I do find it genuinely exciting. The same benefits of petroleum (safety, stability, portability, storage, and very, very flexible use) apply to any synthetic analogs.

The "problem" is that you pay full cost. Most synthesis methods lose about 50% of the input energy (mostly in hydrogen electrolysis). Where petroleum has historically offered 100:1 energy benefits, and is now typically delivers 20-30x the input energy, synfuels would cost you energy: 1:2 or worse. The equivalent energy cost increase is 40-60x that of present sources. That's not objectively a bad thing, but it's a tremendous shock to a system based on cheap energy.

The research as I said is impressive: Brookhaven National Laboratory (US), M.I.T., and the US Naval Research Lab, going back to Meyer Stienberg at BNL in 1964 (the suggestion itself came from M. King Hubbert, who'd first projected peak oil, in a 1963 paper). Progress, however, has been fairly scant, with only very small-scale tests.

The advantage would be a fuel that's infinitely miscable and substitutable for existing petroleum-based petrol, diesel, kerosene (a/k/a jet fuel), etc. And it can be carbon-neutral (via seawater or atmospheric-based carbon stocks). The disadvantages are cost and complexity as well as input energy. That said, I think it's well-worth pursuing.

1 comments

The energy efficiency of the process is bad, but the future economic conditions could change dramatically:

1) Fossil fuels costs will eventually start rising and never come down again. How much investment and attention will synthetic production receive when oil is $100/barrel? Or at $200/barrel, or $300/barrel? More investment could lead to significant process improvements.
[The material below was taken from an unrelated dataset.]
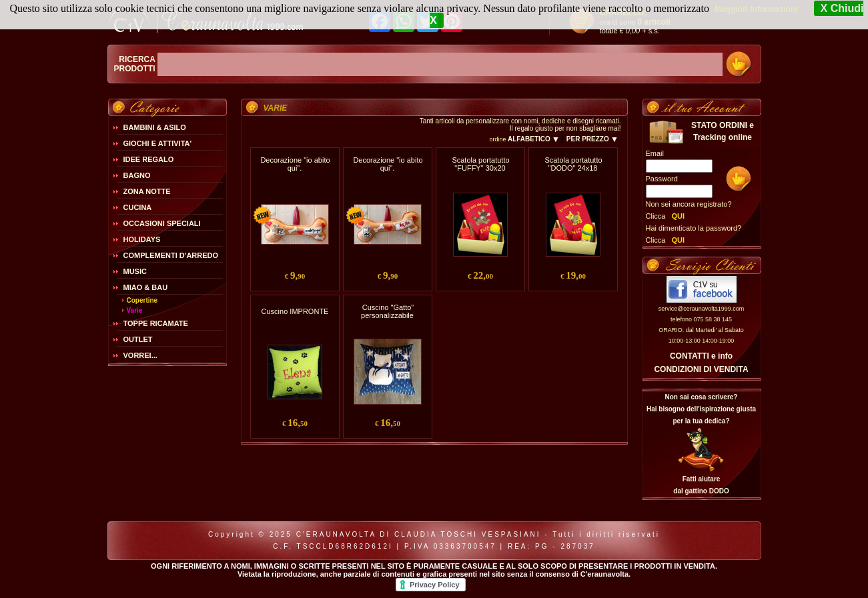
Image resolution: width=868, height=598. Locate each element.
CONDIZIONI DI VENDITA (701, 369)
2) Solar energy has improved tremendously and continues to improve more. But the great weakness of solar is that it's only effective at daytime. Anything produced in excess of daytime demand is basically waste energy. Since it's waste energy, the inefficiency of the oil synthesis process doesn't matter. The only competitor here is other energy storage methods such as batteries. The key question here will be, is it better to store this excess waste energy in batteries or use the synthetic process to make oil? From a pure efficiency standpoint, battery is better. But when considering the existing oil infrastructure, the answer is not as clear.
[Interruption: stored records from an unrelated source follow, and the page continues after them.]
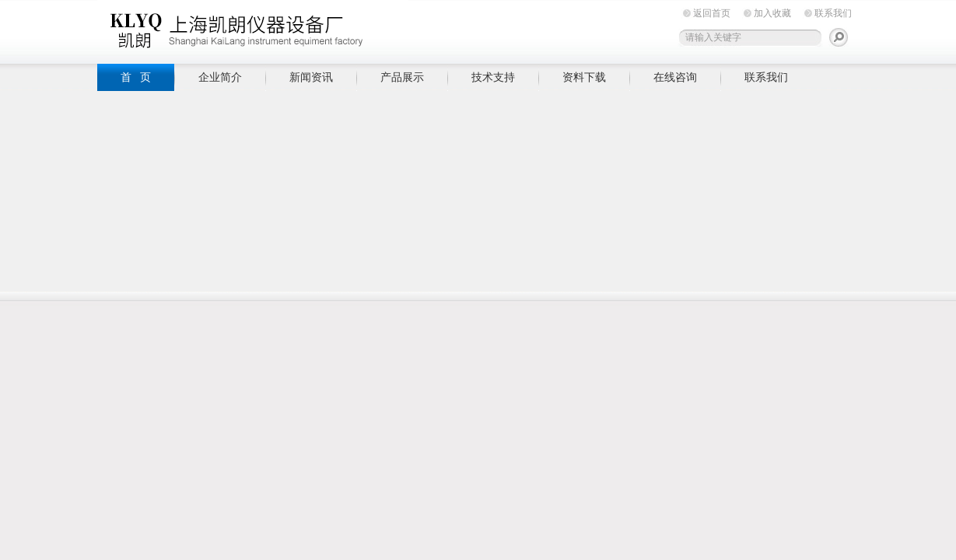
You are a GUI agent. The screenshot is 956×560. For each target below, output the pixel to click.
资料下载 (584, 77)
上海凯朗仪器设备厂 (253, 29)
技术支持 (493, 77)
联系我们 (833, 13)
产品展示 (402, 77)
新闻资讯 (311, 77)
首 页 (136, 77)
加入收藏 (772, 13)
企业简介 (220, 77)
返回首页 (712, 13)
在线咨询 (675, 77)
The breakthrough cost is key.

One of my recent thoughts is that it's not so much that renewables are expensive as that fossil fuels are insanely under-priced, though that gets into a pretty deep economic question of just what price and cost are supposed to be.
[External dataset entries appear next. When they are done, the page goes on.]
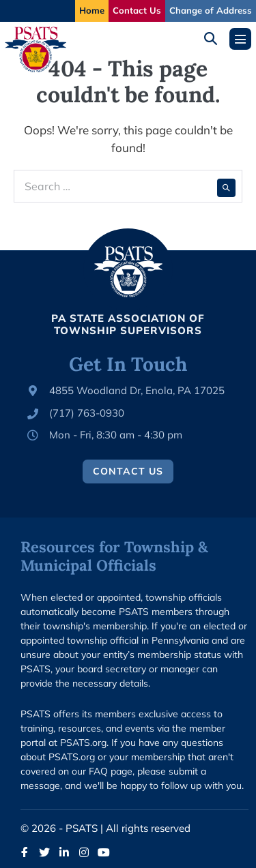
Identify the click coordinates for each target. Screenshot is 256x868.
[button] (215, 38)
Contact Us (137, 10)
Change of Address (210, 10)
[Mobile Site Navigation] (240, 39)
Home (91, 10)
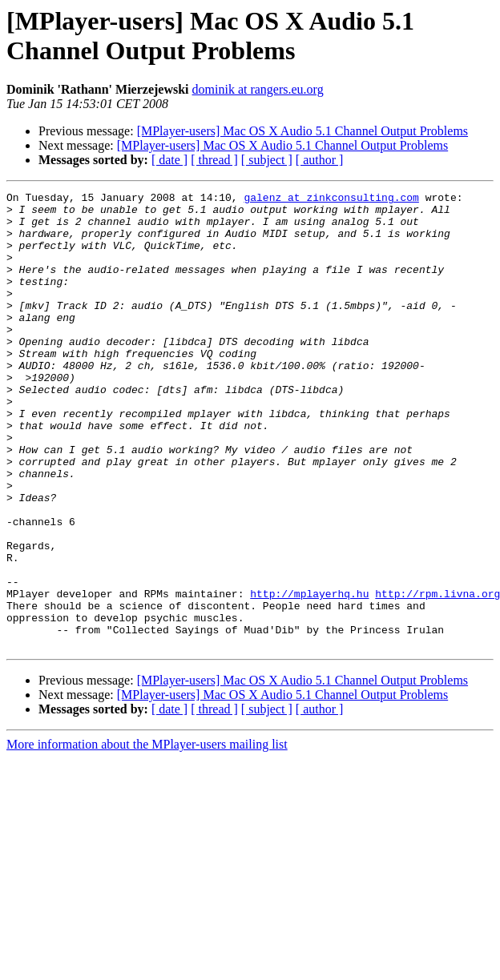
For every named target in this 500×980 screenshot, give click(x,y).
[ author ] (320, 159)
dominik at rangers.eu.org (258, 89)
For electrical generation, the problem with a fuel-based intermediary storage is that the net efficiency is quite low: 50% loss at fuel formation, at best 45% efficiency from thermal generation (Carnot's Law is a bitch). Fuel cell tech might offer an out, but the catalysts are rare and expensive (though if we can find an all-platinum asteroid out there, solar + synfuel + space-mined catalyst might offer advantages).

Solar costs have fallen, but the efficiency is capped. Moreover, as panel costs fall they're dominated by less-fungible elements, mostly installation and maintenance. There's the 20-year life (multiple systemic decay pathways) which means you need to replace 5% of your total stock every year.

I'm not arguing against solar, but rather, against an abudant-energy future. Even with energy issues addressed, many other factors, including literally dirt (well, topsoil), challenge humans.

Leibig's Law of the Minimum is another bitch.